WHAT YOU HAVE TO DO. Reproduce the part of the listing below that opens with the line containing "The image size is (670, 644)." and closes with the line containing "Select the General", swapping "Screen dimensions" for "Display size" and leaving everything else unchanged.

+++

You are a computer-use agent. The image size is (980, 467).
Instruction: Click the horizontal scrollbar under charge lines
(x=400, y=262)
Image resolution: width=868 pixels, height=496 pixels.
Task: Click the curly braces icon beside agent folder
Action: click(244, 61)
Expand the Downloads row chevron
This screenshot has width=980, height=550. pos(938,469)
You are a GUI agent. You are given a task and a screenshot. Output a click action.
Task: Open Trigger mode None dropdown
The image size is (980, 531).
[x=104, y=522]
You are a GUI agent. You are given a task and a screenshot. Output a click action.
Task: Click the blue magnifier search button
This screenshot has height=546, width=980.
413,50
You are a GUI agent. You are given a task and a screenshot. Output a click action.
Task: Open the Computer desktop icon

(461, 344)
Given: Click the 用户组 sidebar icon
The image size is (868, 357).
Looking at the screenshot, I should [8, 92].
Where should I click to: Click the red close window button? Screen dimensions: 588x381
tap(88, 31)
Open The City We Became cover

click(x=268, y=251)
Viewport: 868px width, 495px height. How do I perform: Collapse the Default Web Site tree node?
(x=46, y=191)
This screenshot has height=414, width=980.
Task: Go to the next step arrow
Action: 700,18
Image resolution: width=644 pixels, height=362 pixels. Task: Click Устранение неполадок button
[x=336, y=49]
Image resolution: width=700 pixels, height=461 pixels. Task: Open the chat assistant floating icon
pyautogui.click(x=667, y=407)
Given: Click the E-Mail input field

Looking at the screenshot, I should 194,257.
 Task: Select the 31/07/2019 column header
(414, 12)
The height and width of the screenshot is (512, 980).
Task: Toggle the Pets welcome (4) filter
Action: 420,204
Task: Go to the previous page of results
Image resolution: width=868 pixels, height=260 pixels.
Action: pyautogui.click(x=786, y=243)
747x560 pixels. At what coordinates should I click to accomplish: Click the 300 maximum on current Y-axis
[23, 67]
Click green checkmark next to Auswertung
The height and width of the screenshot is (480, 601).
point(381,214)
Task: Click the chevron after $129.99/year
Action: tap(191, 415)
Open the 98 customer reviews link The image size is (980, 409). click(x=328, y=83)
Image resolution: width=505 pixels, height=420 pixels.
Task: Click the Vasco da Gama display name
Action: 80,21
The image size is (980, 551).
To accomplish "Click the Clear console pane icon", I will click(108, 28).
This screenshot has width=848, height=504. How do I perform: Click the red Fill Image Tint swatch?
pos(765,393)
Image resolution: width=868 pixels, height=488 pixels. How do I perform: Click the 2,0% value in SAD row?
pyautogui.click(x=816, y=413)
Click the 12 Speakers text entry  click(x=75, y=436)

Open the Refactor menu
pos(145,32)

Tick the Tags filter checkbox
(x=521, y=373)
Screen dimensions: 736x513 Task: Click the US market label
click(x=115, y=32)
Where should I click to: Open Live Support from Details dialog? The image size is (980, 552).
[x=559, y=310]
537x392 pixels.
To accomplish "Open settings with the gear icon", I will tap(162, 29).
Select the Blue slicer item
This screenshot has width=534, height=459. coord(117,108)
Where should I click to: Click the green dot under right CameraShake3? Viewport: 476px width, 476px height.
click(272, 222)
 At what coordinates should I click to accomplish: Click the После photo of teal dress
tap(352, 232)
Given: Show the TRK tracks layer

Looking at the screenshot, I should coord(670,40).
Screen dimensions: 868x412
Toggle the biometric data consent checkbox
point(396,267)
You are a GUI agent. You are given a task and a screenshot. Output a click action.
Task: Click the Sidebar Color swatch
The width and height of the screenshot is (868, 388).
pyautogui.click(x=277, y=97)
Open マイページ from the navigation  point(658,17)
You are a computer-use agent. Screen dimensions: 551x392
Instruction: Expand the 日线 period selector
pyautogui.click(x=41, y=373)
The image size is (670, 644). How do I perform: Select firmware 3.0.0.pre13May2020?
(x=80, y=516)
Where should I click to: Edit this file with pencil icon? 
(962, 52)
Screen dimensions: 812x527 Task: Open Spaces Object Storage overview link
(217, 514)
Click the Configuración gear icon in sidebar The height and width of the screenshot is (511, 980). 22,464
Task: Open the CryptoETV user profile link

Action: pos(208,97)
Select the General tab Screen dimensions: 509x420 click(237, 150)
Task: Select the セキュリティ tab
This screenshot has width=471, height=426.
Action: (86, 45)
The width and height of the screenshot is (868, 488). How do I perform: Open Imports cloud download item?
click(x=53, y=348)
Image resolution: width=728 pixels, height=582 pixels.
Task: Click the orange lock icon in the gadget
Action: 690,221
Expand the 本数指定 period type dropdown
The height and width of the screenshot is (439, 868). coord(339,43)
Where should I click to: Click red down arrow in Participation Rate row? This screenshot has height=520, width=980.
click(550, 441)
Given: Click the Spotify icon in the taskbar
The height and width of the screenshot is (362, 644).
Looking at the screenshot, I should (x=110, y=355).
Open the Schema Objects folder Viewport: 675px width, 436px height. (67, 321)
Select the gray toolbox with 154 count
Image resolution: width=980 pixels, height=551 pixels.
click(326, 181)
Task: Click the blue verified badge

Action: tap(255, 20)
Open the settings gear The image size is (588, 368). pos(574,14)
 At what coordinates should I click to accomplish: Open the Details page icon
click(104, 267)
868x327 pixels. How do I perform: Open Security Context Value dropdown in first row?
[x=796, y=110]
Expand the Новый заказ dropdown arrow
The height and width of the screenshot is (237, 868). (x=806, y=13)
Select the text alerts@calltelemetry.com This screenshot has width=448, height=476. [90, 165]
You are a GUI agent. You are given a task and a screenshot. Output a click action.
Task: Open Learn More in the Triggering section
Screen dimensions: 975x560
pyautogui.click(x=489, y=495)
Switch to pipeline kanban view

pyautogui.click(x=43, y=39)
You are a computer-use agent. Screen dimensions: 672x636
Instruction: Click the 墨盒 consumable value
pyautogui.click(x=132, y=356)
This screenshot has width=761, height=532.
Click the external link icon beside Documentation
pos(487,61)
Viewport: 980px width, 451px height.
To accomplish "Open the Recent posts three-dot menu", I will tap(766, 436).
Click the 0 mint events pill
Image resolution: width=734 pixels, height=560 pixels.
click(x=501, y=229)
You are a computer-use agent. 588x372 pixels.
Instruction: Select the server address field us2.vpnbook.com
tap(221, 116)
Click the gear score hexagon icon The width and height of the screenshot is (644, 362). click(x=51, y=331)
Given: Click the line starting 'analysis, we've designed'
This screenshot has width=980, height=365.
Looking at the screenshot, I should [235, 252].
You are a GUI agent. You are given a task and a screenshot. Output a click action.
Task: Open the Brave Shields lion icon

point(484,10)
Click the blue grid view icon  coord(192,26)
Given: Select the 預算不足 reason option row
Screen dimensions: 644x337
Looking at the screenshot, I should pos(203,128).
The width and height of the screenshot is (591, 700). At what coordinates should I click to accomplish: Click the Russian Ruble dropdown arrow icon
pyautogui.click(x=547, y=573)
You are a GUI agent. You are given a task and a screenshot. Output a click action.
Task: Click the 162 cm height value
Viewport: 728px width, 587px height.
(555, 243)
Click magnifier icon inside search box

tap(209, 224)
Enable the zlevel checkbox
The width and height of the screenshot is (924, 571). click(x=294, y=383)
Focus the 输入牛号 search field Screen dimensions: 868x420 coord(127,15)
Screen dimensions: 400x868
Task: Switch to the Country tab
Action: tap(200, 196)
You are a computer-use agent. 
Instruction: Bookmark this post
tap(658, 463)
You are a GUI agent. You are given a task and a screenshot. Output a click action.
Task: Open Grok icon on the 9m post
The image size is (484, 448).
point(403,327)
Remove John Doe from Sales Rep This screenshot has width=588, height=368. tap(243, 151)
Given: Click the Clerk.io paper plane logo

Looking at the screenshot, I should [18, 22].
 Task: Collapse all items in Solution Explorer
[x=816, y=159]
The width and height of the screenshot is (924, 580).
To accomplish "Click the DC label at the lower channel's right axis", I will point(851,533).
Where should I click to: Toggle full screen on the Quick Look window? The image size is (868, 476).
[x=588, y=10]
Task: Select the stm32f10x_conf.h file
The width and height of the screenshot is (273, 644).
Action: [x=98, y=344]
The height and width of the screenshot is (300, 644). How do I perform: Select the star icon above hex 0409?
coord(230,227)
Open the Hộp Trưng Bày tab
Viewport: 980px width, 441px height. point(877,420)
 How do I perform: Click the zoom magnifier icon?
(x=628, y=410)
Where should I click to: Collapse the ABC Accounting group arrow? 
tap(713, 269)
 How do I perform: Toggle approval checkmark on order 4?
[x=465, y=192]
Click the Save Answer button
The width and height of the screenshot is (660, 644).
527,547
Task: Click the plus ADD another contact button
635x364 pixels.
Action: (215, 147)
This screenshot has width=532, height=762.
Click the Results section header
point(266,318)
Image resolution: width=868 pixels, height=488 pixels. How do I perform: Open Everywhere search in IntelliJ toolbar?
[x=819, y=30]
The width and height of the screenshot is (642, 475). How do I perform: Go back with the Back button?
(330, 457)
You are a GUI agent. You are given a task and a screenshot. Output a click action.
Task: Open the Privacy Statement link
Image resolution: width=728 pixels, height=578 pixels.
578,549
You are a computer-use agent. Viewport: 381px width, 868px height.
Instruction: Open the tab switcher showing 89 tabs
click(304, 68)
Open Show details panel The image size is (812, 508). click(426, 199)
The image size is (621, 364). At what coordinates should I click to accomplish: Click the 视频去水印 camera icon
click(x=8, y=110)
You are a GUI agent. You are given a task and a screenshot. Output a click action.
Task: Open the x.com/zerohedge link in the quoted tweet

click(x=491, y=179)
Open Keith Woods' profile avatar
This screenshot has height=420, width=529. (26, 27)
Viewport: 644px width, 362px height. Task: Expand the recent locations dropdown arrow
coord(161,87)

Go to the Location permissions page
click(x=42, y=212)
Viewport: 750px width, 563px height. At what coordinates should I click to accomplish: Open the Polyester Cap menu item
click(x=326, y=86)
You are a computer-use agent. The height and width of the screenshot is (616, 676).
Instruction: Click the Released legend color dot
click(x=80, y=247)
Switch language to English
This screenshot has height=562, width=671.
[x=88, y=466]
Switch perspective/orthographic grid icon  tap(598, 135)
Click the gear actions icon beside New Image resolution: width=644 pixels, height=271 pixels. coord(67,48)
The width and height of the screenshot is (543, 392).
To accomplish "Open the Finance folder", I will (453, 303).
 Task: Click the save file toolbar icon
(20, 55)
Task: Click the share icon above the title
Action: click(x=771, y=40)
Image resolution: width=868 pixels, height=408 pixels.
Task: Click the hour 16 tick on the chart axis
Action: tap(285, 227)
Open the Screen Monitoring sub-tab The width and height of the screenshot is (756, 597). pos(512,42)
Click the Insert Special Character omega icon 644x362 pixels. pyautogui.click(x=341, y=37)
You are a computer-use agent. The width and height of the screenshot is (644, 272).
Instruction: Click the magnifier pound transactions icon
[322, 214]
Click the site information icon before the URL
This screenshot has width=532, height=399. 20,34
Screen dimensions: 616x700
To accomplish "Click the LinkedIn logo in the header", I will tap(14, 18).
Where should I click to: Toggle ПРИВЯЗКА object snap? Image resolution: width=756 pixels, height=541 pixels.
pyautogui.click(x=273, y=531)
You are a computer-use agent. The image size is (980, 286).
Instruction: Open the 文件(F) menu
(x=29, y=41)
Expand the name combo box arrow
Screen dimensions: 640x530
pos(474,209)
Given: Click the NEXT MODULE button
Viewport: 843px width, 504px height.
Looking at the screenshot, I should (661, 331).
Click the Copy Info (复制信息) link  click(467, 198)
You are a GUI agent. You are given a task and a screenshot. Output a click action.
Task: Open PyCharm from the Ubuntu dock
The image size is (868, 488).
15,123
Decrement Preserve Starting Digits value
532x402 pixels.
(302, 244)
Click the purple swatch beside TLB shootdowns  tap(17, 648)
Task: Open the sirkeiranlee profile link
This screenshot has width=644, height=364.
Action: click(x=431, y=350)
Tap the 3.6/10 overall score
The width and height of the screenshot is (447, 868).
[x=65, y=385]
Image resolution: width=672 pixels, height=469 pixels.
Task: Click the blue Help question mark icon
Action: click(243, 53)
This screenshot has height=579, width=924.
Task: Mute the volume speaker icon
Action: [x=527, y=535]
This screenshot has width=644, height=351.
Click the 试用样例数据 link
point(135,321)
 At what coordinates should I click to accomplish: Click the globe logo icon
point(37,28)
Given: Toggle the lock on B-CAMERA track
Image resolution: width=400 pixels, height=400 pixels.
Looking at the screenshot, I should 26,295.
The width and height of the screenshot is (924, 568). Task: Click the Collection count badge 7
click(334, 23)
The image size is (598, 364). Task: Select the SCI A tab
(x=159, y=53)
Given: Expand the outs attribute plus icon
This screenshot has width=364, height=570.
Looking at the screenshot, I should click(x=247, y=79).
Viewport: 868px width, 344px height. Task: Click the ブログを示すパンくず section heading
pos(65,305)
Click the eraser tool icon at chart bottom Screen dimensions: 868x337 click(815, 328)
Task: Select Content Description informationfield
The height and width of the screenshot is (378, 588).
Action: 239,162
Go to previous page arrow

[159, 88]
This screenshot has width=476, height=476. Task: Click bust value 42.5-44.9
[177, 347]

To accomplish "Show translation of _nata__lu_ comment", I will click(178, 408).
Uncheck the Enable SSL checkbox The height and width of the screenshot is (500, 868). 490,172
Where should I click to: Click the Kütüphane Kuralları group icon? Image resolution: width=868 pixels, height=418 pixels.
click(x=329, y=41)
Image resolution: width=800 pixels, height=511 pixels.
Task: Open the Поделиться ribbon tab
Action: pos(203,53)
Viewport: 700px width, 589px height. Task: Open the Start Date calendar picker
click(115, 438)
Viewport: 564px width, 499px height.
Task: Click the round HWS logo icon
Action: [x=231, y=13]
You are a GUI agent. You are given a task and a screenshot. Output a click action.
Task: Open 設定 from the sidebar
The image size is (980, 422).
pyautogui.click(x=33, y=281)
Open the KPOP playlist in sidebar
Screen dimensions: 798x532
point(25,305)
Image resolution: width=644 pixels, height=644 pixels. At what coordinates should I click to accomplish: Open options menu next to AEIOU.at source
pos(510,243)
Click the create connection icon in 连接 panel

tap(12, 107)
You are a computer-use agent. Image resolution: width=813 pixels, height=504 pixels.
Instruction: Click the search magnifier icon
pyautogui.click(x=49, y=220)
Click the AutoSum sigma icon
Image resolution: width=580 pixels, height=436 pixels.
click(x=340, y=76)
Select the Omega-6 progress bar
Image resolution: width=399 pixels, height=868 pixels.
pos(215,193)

+++

TASK SOLUTION.
The image size is (670, 644). How do I perform: Select firmware 3.0.0.pre13May2020?
(x=80, y=516)
Where should I click to: Edit this file with pencil icon? 
(962, 52)
Display size: 812x527 Task: Open Spaces Object Storage overview link
(217, 514)
Click the Configuración gear icon in sidebar The height and width of the screenshot is (511, 980). 22,464
Task: Open the CryptoETV user profile link

Action: pos(208,97)
Select the General tab Display size: 509x420 click(237, 150)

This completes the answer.